A review by analyticali
The Name of War: King Philip's War and the Origins of American Identity by Jill Lepore

4.0

From the start, it’s clear that this book is meticulously researched and more thoughtfully put together than nearly any work of non-fiction I’ve encountered. Lepore’s skills as a historian and her precision in delineating what is known, what was written, and what we can assume is clear on every page.

But it was *hard* for me to read this book. The number of unfamiliar names for people and places stretched over an area that I know in the present combined with the lengthy quotes from the 17th century that with all of the creative spelling and unusual grammar tripped me up, requiring more mental energy than I often had when I sat down to read the book. This combined with initially reading the book in hardback with a broken spine (from the library) meant that I often only finished a few pages before falling asleep, which made it even harder to follow the narrative thread.

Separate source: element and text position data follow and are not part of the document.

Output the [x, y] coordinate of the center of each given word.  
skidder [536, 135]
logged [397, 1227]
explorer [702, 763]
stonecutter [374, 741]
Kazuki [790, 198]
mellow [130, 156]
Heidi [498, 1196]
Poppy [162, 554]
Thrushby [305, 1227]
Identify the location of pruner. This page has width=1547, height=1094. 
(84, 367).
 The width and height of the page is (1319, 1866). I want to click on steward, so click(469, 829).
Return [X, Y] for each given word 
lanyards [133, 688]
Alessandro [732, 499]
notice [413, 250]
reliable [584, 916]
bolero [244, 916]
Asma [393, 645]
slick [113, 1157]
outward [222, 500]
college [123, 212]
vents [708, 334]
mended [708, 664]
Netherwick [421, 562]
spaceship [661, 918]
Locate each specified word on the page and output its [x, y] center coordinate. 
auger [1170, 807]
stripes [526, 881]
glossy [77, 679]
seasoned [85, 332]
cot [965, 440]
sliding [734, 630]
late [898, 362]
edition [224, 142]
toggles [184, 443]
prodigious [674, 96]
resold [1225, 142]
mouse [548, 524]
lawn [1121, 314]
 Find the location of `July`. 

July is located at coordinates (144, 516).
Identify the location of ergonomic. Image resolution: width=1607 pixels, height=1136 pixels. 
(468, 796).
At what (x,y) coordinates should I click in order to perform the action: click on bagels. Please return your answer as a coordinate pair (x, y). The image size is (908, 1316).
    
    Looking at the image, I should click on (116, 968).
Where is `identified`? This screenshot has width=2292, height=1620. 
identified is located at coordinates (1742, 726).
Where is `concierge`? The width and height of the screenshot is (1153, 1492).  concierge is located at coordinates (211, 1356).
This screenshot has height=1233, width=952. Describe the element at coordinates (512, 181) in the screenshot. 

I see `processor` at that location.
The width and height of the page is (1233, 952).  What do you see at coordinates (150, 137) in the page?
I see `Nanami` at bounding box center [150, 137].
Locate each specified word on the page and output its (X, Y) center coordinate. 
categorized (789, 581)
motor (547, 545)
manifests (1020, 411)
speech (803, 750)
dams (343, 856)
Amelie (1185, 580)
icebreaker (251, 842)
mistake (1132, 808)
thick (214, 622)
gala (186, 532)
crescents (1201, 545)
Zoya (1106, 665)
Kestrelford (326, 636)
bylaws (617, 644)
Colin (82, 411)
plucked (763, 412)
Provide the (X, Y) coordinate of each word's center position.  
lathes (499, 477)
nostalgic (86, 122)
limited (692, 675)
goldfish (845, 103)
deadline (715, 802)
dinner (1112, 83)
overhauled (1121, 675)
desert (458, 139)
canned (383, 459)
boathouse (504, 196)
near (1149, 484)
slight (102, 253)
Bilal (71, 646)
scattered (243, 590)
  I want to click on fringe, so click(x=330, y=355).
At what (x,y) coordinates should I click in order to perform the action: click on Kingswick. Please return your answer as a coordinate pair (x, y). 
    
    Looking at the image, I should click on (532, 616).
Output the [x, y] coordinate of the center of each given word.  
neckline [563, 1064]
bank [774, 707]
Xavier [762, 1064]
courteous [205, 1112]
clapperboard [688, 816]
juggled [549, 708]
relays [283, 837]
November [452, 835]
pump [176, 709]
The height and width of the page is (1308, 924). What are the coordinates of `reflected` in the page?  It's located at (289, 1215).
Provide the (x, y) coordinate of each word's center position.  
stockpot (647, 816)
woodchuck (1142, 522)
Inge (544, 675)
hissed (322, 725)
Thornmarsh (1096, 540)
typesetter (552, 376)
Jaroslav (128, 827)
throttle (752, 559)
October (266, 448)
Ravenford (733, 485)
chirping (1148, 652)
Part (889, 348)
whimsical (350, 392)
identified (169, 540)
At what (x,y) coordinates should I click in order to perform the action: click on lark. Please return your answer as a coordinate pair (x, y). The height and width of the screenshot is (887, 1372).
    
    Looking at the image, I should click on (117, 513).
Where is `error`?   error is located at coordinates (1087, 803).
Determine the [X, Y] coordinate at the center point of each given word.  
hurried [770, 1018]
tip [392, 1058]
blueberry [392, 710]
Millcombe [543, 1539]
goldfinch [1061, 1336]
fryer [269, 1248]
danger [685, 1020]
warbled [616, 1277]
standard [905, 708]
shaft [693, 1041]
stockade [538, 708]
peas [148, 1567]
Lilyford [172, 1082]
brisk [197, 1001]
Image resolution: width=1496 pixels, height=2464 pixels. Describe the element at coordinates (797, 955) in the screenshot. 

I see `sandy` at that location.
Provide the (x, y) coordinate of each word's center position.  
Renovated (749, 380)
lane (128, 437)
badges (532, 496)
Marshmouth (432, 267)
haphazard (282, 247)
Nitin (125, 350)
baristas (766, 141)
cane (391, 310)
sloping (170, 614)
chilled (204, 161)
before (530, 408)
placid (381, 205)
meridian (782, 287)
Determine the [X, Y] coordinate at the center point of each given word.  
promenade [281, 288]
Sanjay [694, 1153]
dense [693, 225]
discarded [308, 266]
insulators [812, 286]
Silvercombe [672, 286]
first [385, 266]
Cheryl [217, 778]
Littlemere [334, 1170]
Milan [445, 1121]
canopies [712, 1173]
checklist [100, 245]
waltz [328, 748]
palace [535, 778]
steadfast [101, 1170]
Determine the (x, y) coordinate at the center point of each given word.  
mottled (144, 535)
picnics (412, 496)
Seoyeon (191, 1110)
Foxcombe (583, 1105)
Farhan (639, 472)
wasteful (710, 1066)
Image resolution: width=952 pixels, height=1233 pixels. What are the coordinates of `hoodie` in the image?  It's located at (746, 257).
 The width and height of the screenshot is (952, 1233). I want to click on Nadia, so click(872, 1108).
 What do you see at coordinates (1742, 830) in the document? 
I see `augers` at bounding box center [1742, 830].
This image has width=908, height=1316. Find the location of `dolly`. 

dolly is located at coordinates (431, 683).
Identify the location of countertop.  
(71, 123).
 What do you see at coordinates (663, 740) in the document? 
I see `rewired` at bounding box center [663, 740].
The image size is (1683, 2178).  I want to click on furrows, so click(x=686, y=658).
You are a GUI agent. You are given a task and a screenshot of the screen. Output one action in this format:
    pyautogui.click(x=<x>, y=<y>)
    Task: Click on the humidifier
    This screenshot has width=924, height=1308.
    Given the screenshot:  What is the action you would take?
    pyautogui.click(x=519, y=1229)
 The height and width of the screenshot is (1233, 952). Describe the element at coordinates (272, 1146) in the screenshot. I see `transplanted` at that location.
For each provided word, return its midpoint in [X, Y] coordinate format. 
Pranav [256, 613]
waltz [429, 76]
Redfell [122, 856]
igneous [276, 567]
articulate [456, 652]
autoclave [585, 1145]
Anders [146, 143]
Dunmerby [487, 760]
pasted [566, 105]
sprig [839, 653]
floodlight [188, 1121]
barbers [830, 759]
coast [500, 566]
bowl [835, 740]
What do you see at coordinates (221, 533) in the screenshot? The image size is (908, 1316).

It’s clear that we will never really know the details of King Philip’s War the way we know about 20th century wars, and where I came looking for a basic overview of the conflict’s particulars, they weren’t what this book is about.

What this book does well is explore the ways that early European (mostly English) colonists/settlers/occupiers in what are today the states of Massachusetts and Rhode Island needed to assert their identities in contrast to the native people living around them. That their fear and arrogance drove them to not only wage war with the indigenous population but also write about it with such self righteous disgust is telling.

I found the book most compelling in its final quarter where Lepore unpacks the way the war impacted perceptions of Americanness and Indianness in the 19th and even 20th century. Even if the war itself did not eliminate the Wampanoag and other tribes, it strangely laid the foundation for white Americans to imagine that those tribes and successive others had disappeared even as they persist today. It for this reason in particular that I would recommend this book.